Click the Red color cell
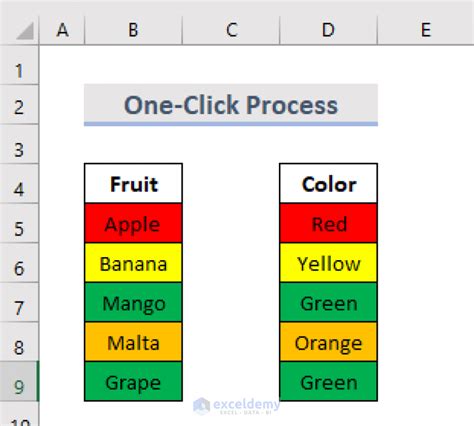Image resolution: width=474 pixels, height=426 pixels. 329,223
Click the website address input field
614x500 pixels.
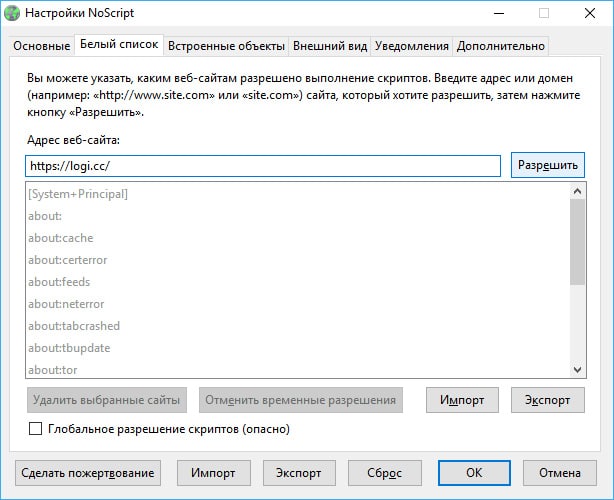pos(262,166)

____

Task objective: Rewrite the stretch from the line containing "Click the website address input field" through the end of the records as a Markdown table with the columns Row and Line. Skip blank lines and leave the pictures out.

In response:
| Row | Line |
|---|---|
| 1 | Click the website address input field |
| 2 | 614x500 pixels. |
| 3 | pos(262,166) |